Poking holes into membranes to label proteins for live imaging

There are two major way to label inner proteins, structures or organnelles for live cell imaging. The most common method is fusing the studied protein to a fluorescent protein. A second approach is the addition of labeling agents from outside the cells. However, many labels cannot penetrate through the cell membrane. This is true to some, but not all dyes, but more importantly, to larger agents, such as antibodies or DNA/RNA oligos. To allow these agents to enter cells, researchers can use microinjection, electroporation, bead-loading, or transfection (e.g. of short oligos).

In a paper just published in eLife, a new technique is described to form temporary holed in the cell membrane. These holes allow delivery of any labeling agent into cells.
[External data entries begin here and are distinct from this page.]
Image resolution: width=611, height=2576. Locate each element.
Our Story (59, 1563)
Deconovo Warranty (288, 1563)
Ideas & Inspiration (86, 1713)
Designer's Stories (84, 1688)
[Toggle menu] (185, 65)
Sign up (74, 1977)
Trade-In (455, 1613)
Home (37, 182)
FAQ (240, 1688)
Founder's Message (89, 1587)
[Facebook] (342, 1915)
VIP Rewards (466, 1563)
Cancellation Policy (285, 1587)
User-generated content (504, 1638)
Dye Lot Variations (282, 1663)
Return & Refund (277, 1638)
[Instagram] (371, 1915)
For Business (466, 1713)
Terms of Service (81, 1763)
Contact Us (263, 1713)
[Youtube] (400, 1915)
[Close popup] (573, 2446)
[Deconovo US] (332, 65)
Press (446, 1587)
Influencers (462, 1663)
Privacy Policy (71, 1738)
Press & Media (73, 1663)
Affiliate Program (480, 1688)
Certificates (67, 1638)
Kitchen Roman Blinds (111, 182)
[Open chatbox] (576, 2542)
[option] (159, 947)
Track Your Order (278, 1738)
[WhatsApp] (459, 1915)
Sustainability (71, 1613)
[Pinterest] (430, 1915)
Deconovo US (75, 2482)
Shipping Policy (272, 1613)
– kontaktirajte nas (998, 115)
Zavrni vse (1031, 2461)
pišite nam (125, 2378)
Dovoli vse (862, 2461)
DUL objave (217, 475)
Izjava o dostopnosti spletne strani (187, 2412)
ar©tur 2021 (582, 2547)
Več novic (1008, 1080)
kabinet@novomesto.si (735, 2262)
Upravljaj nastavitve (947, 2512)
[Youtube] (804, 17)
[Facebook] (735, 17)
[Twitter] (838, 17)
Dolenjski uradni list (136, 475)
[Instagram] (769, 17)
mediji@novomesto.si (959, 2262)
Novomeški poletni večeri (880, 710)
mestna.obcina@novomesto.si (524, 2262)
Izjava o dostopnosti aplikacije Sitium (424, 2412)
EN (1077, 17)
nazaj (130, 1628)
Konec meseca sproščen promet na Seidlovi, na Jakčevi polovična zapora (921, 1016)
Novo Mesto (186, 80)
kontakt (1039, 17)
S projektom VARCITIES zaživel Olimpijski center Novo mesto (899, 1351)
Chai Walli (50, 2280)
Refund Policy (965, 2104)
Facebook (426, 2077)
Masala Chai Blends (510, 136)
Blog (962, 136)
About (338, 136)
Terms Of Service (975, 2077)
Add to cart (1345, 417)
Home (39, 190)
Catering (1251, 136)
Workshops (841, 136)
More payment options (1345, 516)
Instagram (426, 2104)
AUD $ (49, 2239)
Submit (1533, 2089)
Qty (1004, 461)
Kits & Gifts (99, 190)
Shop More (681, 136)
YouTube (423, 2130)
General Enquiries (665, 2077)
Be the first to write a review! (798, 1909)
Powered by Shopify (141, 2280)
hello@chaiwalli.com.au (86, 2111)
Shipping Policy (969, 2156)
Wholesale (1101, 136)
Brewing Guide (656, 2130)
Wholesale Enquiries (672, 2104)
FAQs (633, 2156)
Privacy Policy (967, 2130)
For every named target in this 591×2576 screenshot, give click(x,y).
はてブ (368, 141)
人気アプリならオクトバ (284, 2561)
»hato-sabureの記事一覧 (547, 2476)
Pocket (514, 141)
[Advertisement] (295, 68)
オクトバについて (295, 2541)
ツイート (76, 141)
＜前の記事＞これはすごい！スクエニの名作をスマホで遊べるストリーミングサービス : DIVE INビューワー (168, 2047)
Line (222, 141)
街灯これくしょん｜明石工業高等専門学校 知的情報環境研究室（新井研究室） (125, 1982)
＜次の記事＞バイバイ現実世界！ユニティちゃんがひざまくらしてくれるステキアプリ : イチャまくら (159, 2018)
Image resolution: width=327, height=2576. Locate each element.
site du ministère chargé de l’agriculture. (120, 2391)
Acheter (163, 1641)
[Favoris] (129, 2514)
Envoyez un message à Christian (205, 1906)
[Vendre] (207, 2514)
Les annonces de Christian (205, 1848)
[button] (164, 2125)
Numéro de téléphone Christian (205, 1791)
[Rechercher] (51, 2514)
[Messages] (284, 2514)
Sterptolysin O (SLO) is a streptococcal toxin that makes holes in membranes. It has been used in the past as a way to deliver goods into cells. But there was no systematic analysis of which molecules can be delivered or the health and recovery of the cells after SLO treatment. So the idea in this paper was to test the usefulness of SLO to deliver small and larger labeling agents to label specific proteins for live cell imaging and for super resolution microscopy, direct stochastic optical reconstruction microscopy (dSTORM).

the method is very simple: you treat the cells for 7-10 minutes with SLO. The incubation time depends on cell type & confluence. They also note that different batches have different activities and must be tested empirically. after that, 5min with the fluorescent label, some washes and then recovery for 15-20 min in a recovery medium (which is normal medium supplemented with excess ATP, GTP and glucose).

Using this method, they were able to show delivery of fluorescent probes of sizes ranging from very small

Some control experiments showed that the cells remain viable and able to divide. Another experiment showed that the mitochodria (labeled with mtGFP-Halotag) looks the same before and after SLO. Another control experiment was to show that a signal transduction pathway is working. They showed that stimulation with TNFα induces nuclear translocation of the transcription factor p65.

Overall, it looks like a useful method for intracellular labeling. However, there are a few points that I find lacking in their paper (or I missed it?)

  1. Although cells seem to recover nicely, there must be an effect on many parameters. The imaged organelles seem to be intact and unharmed – but these are only 3 organelles that were checked: mitochondria, peroxisomes and nucleus. What about ER? endosomes? the plasma membrane itself? Also, their cell division assay is not very convincing: they counted cells in only 2 regions after 16hr. Also, were is the control of untreated cells?
  2. The damage to the membrane probably induces stress response pathways. The recovery phase probably induces other pathways as well. This is something to consider when using this system. Probably needs transcriptomics/proteomics to assess what goes on in those damaged/recovered cells. These responses can affect your experimental outcome…
  3. One question that I really did not see being addressed, is how long do the labeling lasts? Obviously, it depends on the type of labeling and the labeled protein. Most of their imaging, if I understood correctly, took place within less than 1hr after the hole-poking. It would have been interesting to follow the cells for longer times to see what’s going on.
  4. Obviously, the function of the labeled protein itself can be affected. An antibody bound to an enzyme might inhibit its activity, alter it’s localization, affect its stability.
  5. Last, they only compared their labeling with a genetically encoded fluorescent-fusion protein. At least for Halotag experiments, they could, should, have compared to SLO-untreated cells with a Halotag cell-permeant dyes (e.g. JF dyes from Luke Lavis lab). Such an experiment would allow a true comparison of the status of the cell and the effect of SLO on the activity/localization of the Halotag-labeled protein.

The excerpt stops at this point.